Dataset entries
────────

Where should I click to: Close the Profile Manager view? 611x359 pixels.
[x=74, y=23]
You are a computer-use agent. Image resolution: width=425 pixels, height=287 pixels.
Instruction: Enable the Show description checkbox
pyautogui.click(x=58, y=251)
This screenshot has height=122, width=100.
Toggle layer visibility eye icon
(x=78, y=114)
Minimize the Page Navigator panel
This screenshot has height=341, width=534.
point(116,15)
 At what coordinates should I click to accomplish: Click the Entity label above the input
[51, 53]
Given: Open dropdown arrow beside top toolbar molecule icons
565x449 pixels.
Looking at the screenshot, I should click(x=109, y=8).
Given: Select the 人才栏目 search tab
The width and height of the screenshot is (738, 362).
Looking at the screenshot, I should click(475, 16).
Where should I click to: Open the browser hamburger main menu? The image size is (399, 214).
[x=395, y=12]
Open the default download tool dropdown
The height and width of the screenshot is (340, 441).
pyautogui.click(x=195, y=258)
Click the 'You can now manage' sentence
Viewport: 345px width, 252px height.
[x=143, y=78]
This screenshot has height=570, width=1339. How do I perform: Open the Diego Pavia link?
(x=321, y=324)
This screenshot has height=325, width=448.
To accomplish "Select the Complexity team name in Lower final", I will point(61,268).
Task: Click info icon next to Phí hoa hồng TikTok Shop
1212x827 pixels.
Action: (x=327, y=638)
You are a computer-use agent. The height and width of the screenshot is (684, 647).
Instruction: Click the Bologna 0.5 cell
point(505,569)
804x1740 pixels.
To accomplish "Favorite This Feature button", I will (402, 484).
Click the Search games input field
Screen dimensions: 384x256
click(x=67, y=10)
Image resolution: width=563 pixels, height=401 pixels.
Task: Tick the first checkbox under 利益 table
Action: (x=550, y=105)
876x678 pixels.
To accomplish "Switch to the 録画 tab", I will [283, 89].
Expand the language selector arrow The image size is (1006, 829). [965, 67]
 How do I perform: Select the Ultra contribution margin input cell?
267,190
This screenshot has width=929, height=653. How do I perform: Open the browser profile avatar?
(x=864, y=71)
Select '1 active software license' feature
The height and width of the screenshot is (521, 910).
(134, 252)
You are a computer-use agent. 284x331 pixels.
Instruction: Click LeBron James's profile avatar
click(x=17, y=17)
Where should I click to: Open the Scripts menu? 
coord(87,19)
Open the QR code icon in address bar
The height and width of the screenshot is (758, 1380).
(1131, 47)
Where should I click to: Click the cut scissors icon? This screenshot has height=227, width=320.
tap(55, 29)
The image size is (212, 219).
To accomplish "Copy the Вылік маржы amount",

────────

Count, and answer with the number only: how many lines of the data include the string "Given"?

Answer to this task - 2